In the next section ('Genomics of human and model organisms plus comparative genomics') a number of important databases contribute updates. Ensembl reports (69) on addressing the ever-increasing influx of data with new, more efficient workflows and a new Rapid Release platform which together allowed more than 200 genomes to be covered in around a year. A new interface is being implemented after researching user interaction patterns, and non-vertebrate genomes are also included for the first time as the database continues on the path to merger with Ensembl genomes.

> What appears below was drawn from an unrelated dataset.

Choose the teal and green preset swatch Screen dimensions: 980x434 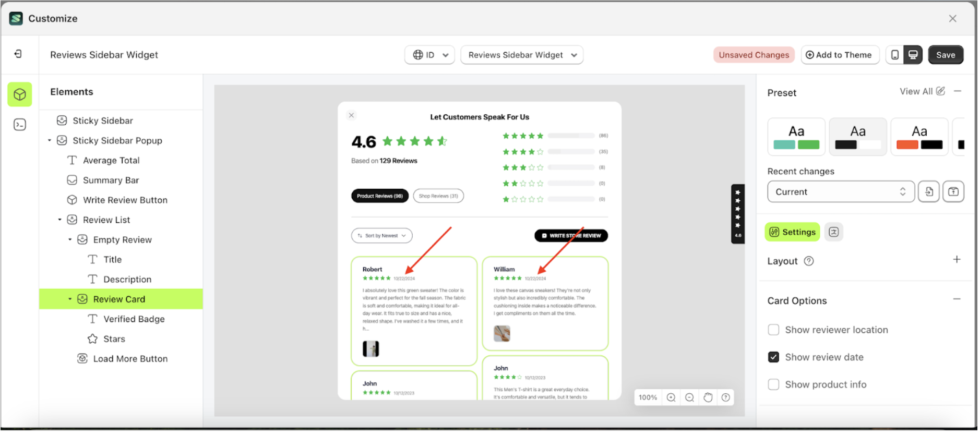[796, 137]
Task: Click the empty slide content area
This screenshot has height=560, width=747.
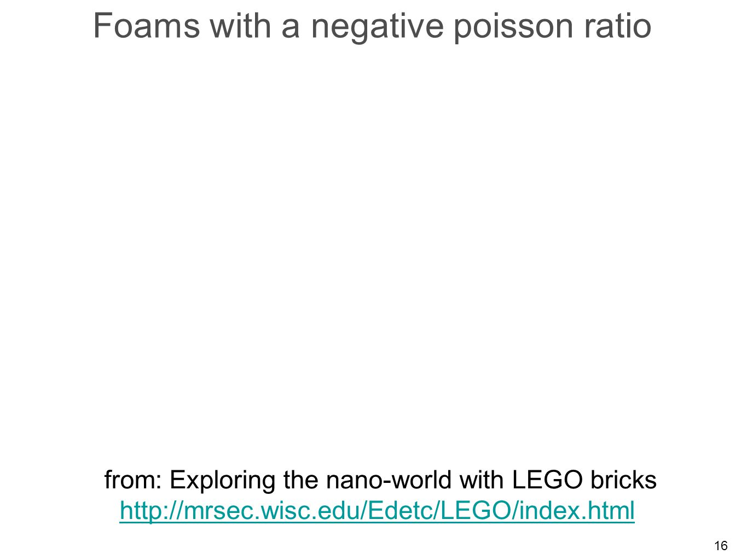Action: (373, 252)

The paper on the latter (70) reports the largest content increase yet seen including almost 500 new fungal genomes. Other interesting developments include proteome-based removal of redundancy in hosted bacterial genomes, a move to better support pangenomes and inclusion of AlphaFold models for Arabidopsis. The USCS Genome Browser Update paper (71) describes a variety of new assemblies, tracks and display features, including support for different fonts in the genome browser display. There is also a clever SARS-CoV-2 feature allowing placement of a new genome in phylogenetic context, facilitating comparisons between sequences and with annotation tracks.

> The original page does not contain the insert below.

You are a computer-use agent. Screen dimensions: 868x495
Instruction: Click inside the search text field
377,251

Elsewhere, a number of comparative genomics resources focusing on species of biological or agricultural importance feature. The Ruminant Genome Database (72) paper reports significant expansion of its multi-omics content throughout. Insects are the focus of three returning database: InsectBase (73) reports dramatic increases in content as well as new features focusing on ncRNA-mRNA interactions and likely horizontal gene transfer; Hymenoptera Genome Database (74) covers a tripling of covered species and a focus on better Gene Ontology (75) assignments allowing, for example, better on-site GO enrichment analysis; and FlyAtlas 2 (76) enhances its (sub-) tissuespecific gene expression data and introduces a new coexpression tool. As usual, aspects of human genomics feature strongly. The new PopHumanVar database (77) builds on previous work (78, 79) , calculating and assembling information on variants, in order to help identify those responsible for selective sweeps. 3DSNP (80), continues its work in contextualising variants using information on 3D chromosome conformation, now expanding to cover structural variation such as inversions, deletions, duplications, and insertions. A new database SomaMutDB (81) covers mutations--SNVs and small insertions or deletions--in somatic cells, linking them to data such as regulatory elements and gene expression data, to facilitate their analysis and comparison with much more common cancerrelated mutation data. The publication from the European Genome-Phenome Archive (82), with its potentially identifiable genetic, phenotypic and clinical human data, coincides with an alteration to the guidelines for acceptance into the Database Issue (available online at https://academic. oup.com/nar/pages/ms prep database). Previously, the Issue blanket disallowed any form of registration: henceforth such registration is allowed, but only in specific cases where it is legally required in order to protect the integrity of potentially identifiable human data. The EGA paper includes a detailed discussion of its access and download protocols, and of prospects for future sharing of such data.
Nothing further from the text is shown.